- _Task to complete_:
Scan the entries for the word "dimensions" and return every line that has it.

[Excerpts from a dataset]

- - -

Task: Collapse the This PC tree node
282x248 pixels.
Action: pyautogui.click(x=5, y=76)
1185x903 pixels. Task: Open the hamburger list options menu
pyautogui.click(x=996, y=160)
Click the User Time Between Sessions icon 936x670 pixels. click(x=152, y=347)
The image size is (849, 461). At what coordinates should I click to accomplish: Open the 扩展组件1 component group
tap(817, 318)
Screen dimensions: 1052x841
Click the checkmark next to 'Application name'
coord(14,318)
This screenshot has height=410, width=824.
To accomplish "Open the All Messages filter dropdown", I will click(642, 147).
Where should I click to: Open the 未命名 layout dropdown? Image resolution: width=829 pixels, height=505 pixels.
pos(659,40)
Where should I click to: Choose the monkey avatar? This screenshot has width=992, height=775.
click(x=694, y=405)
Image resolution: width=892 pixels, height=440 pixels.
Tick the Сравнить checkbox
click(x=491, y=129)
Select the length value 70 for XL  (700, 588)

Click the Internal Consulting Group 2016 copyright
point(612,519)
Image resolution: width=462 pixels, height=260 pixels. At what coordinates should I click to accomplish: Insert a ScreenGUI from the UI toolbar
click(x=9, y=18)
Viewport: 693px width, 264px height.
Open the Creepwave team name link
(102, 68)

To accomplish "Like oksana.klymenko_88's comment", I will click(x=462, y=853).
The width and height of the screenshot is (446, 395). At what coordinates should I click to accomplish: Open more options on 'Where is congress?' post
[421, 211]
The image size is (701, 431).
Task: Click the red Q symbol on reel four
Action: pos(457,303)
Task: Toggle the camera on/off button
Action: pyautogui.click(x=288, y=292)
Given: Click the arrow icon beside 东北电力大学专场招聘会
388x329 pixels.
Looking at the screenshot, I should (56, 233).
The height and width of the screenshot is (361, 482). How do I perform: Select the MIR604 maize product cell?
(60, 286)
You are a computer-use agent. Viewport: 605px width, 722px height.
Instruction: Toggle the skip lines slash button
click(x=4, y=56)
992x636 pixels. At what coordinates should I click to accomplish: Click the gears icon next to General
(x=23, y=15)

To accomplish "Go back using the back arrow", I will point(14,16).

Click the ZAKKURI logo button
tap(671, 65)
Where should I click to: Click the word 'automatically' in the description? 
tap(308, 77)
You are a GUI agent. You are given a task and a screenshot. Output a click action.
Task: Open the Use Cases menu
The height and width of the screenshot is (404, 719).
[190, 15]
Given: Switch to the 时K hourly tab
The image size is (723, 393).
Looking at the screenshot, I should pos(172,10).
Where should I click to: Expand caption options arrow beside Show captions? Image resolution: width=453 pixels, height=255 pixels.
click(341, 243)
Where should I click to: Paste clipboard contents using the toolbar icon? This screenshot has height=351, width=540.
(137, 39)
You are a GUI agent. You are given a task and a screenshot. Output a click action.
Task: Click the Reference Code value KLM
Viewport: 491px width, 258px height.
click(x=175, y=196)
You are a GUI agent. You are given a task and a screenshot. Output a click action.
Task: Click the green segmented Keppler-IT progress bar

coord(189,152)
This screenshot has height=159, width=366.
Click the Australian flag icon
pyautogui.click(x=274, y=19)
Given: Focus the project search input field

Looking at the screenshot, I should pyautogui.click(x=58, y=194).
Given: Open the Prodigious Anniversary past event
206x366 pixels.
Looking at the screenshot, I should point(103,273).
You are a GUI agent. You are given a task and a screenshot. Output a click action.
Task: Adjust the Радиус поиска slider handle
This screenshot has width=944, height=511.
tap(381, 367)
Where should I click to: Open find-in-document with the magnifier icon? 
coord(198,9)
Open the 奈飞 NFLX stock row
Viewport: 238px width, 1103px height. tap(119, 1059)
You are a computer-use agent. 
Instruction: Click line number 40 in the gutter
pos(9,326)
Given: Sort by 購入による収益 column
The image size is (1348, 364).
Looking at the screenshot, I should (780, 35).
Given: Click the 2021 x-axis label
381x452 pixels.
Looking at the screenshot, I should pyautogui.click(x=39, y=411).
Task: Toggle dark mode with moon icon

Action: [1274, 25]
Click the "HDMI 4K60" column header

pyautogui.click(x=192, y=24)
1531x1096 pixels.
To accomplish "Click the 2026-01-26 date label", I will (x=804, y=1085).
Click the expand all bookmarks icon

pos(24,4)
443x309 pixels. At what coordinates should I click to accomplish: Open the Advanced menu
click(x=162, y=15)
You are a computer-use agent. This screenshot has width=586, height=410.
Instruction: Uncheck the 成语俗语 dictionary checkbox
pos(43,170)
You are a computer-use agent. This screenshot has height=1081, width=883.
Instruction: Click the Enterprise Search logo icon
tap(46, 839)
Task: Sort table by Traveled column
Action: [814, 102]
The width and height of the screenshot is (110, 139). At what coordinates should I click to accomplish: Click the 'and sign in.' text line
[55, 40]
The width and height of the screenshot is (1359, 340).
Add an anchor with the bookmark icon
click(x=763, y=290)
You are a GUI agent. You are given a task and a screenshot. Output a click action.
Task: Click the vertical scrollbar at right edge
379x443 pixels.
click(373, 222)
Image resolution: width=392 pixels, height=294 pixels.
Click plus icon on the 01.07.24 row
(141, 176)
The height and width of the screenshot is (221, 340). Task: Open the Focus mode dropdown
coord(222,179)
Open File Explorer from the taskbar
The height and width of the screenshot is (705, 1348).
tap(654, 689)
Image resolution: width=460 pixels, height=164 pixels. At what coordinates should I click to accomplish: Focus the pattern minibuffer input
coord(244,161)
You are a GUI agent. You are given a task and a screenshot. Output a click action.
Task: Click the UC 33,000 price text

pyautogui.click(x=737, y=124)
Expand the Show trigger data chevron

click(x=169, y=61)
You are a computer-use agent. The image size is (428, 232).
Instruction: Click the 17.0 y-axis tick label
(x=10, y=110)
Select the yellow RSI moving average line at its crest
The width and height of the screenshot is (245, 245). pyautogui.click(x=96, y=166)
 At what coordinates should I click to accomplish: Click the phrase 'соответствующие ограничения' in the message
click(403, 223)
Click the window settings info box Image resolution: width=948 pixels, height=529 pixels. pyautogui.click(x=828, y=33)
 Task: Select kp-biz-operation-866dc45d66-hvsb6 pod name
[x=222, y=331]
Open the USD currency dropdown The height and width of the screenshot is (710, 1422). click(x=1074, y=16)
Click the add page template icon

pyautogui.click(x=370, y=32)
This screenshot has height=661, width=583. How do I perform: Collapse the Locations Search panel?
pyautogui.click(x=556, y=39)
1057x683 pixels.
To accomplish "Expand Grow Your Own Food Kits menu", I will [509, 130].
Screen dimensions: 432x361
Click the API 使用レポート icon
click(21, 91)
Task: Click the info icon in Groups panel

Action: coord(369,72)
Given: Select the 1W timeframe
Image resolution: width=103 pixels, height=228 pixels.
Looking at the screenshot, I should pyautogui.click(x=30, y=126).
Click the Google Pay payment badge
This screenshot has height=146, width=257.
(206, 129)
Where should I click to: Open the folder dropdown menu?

- - -

- _Exercise solution_:
Screen dimensions: 1052x841
Screen dimensions: 432x361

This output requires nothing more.